What is a next-generation firewall (NGFW)? | NGFW vs. FWaaS

Che cos'è un firewall di nuova generazione (NGFW)?

Un firewall di nuova generazione (Next Generation Firewall, NGFW) è più potente di un firewall tradizionale. Gli NGFW possiedono le funzionalità dei firewall tradizionali, ma anche una serie di caratteristiche aggiuntive per rispondere a una maggiore varietà di esigenze organizzative e bloccare un maggior numero di potenziali minacce. Sono chiamati "di nuova generazione" per distinguerli dai precedenti firewall che non dispongono di queste funzionalità.

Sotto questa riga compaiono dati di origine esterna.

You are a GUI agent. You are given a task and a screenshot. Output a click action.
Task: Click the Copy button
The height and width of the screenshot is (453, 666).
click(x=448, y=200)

La differenza tra un firewall di nuova generazione e quelli più vecchi è in qualche modo simile a quella tra uno smartphone e un vecchio cellulare. Entrambi hanno alcune caratteristiche in comune: messaggi di testo, chiamate vocali, un elenco di contatti, ecc. Uno smartphone, però, dispone anche di tante funzionalità avanzate che di fatto lo rendono un prodotto diverso, per cui c'è un altro termine che lo designa.

Qual è la funzione di un firewall?

Un firewall è un prodotto di sicurezza che monitora e controlla il traffico di rete in base a una serie di regole di sicurezza. I firewall possono essere applicazioni software installate su un server o computer, oppure possono essere dispositivi hardware che si collegano a una rete interna. I firewall di solito si trovano tra una rete attendibile e una rete non attendibile; spesso quella attendibile è la rete interna di un'azienda, mentre quella non attendibile è Internet.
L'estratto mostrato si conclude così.